**TASK GOAL**
Leaving out all pictures, transcribe the lines below exactly, from the first through the line containing "Image resolution: width=644".

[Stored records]

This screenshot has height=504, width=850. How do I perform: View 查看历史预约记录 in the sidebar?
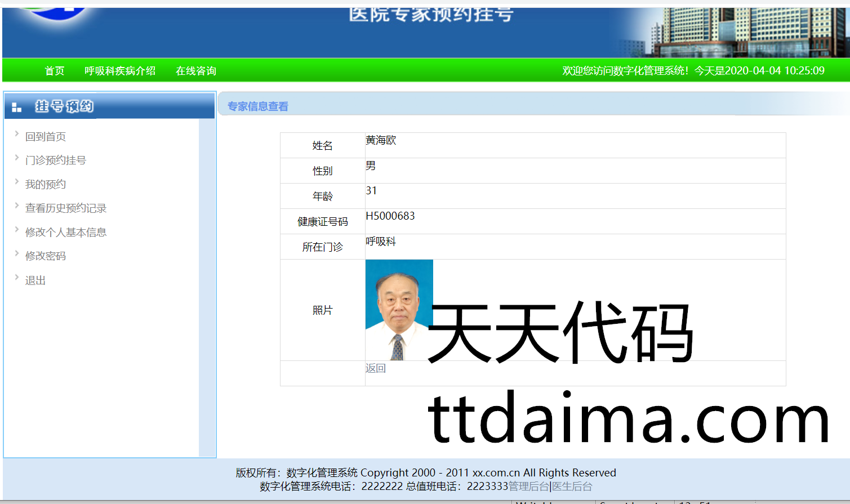[x=66, y=208]
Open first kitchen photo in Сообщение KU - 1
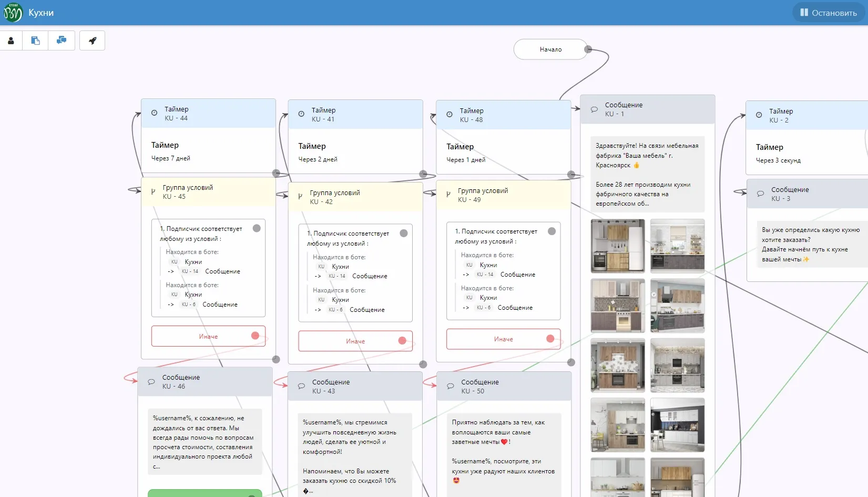Screen dimensions: 868x497 tap(618, 246)
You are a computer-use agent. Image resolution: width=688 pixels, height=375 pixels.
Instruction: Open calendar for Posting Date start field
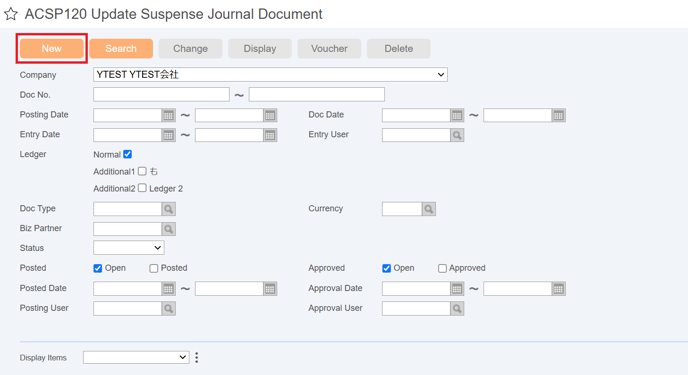pos(168,115)
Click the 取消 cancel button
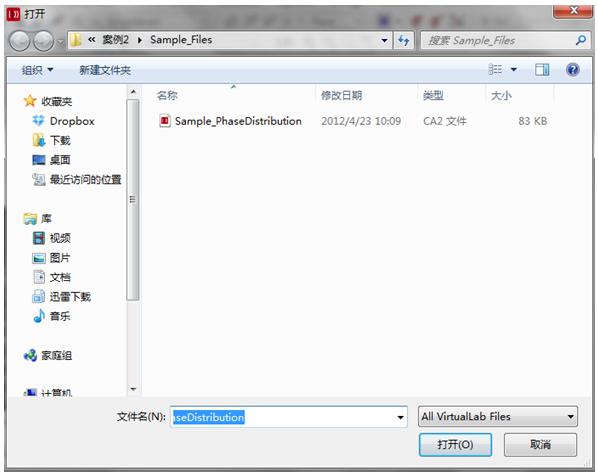 (540, 444)
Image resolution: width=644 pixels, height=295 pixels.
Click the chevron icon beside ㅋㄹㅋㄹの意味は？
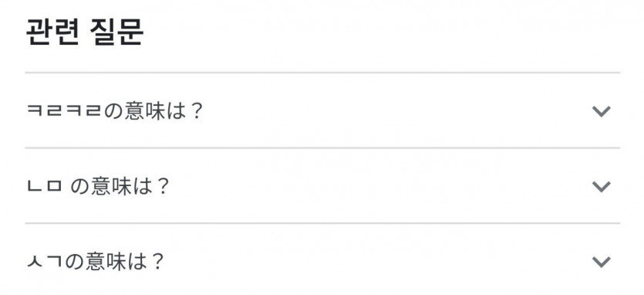pyautogui.click(x=601, y=111)
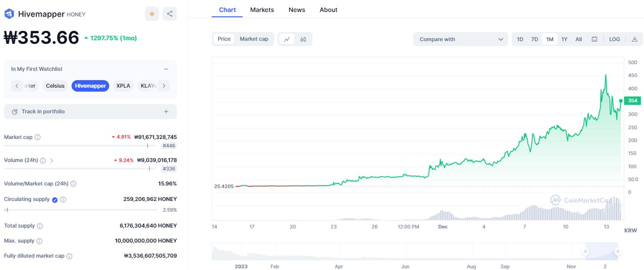
Task: Open the News tab
Action: [297, 10]
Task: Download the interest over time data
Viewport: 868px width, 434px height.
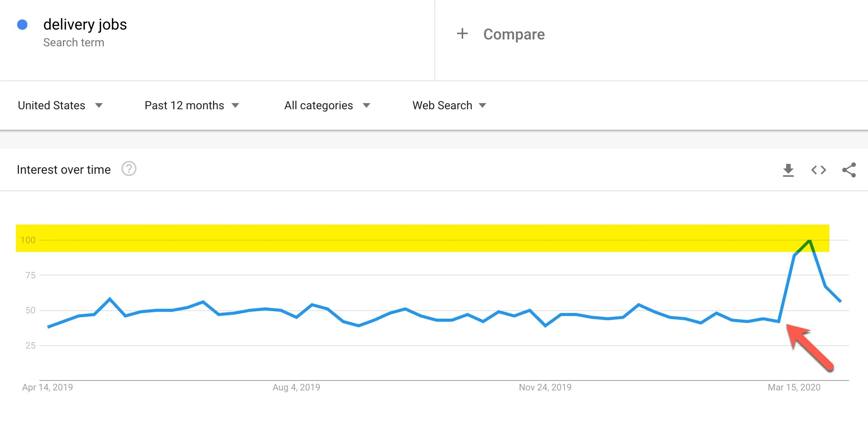Action: coord(788,170)
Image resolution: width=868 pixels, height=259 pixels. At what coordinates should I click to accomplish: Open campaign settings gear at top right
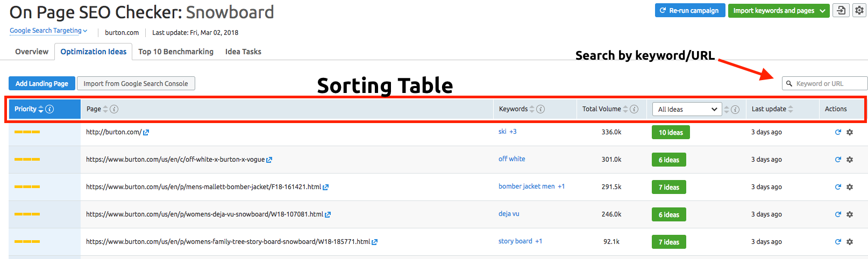click(x=859, y=10)
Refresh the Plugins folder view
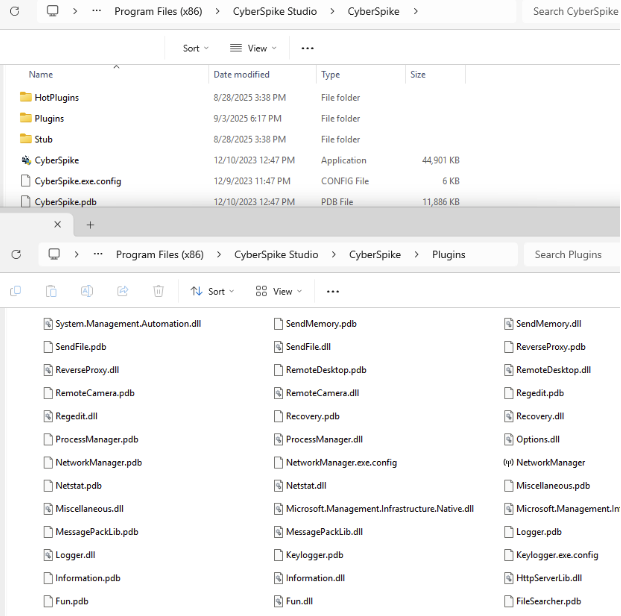621x616 pixels. [x=15, y=254]
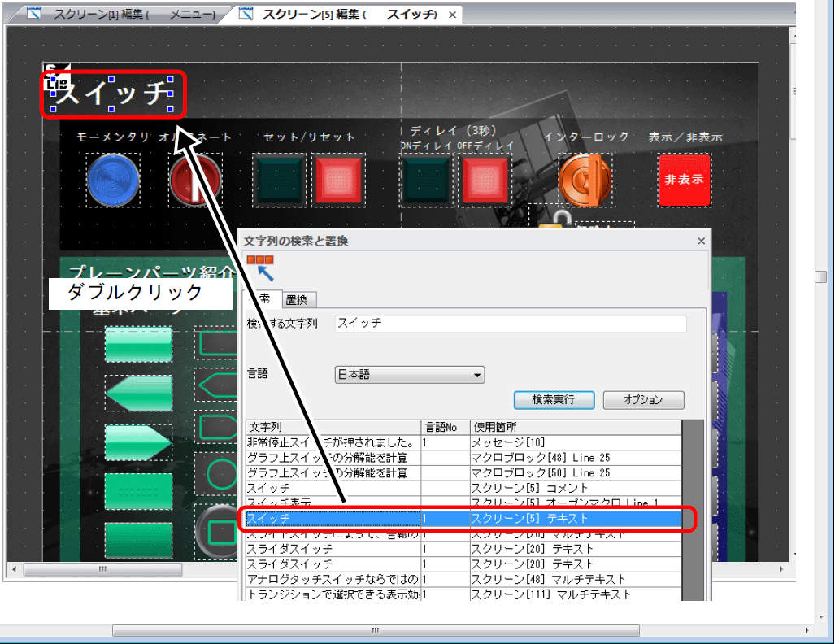
Task: Select the red alternate switch lamp
Action: point(195,180)
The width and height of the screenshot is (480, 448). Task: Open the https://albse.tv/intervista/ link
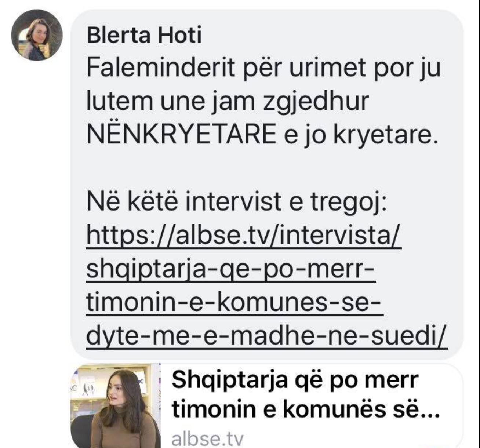click(x=244, y=236)
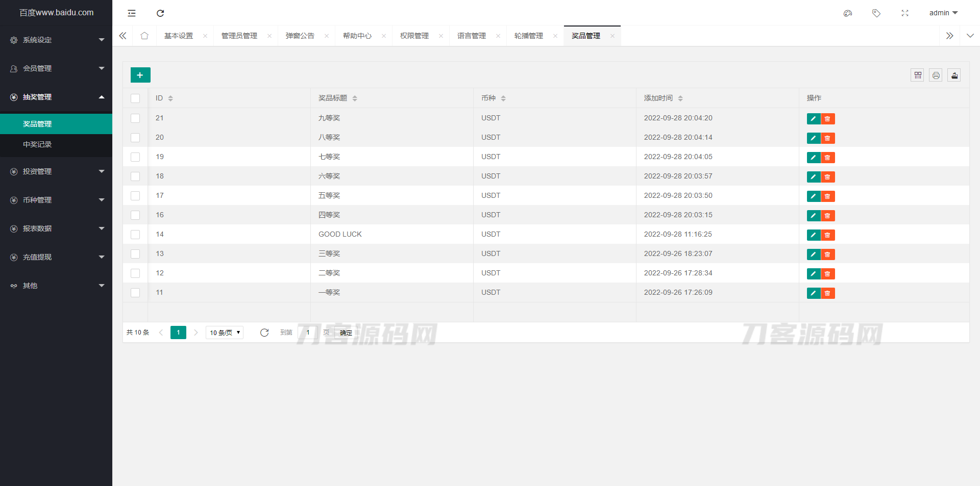The image size is (980, 486).
Task: Toggle the sidebar collapse icon
Action: pos(132,13)
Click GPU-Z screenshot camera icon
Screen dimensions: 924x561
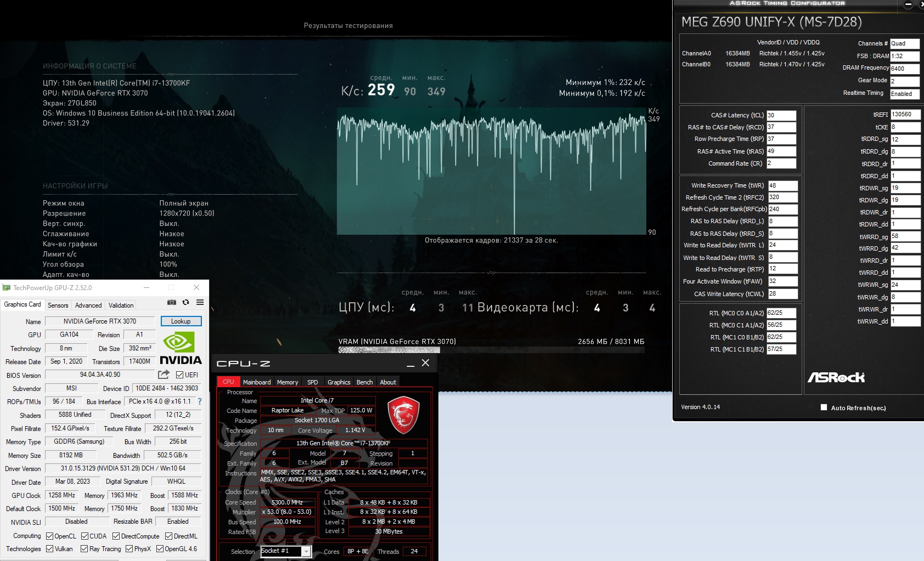172,302
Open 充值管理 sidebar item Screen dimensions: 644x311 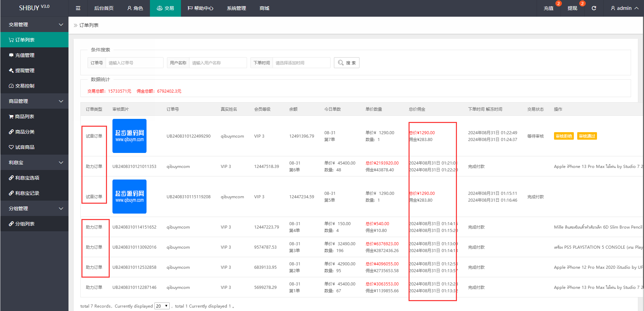coord(34,55)
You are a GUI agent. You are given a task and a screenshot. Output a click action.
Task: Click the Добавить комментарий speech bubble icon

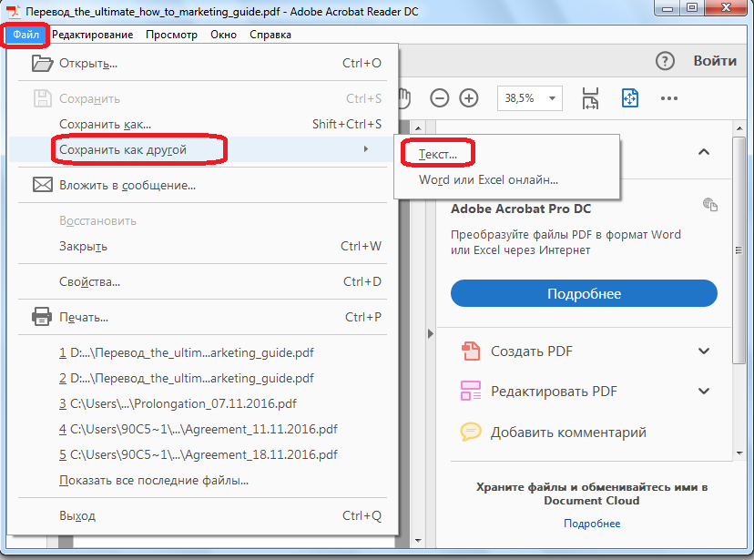click(x=470, y=433)
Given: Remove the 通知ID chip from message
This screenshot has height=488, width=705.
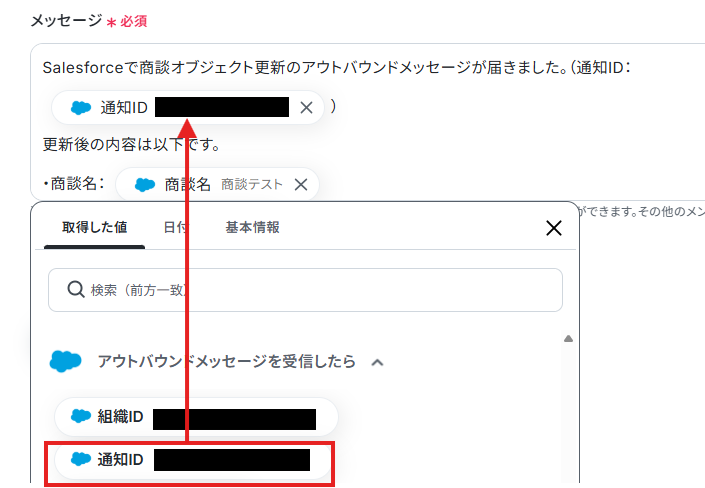Looking at the screenshot, I should coord(306,107).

**TASK RESULT**
This screenshot has height=504, width=850. How do I perform: View 查看历史预约记录 in the sidebar?
[x=66, y=208]
Open first kitchen photo in Сообщение KU - 1
Screen dimensions: 868x497 tap(618, 246)
You are a computer-use agent. Image resolution: width=688 pixels, height=375 pixels.
Instruction: Open calendar for Posting Date start field
pos(168,115)
Click the 取消 cancel button
 (540, 444)
Image resolution: width=644 pixels, height=295 pixels.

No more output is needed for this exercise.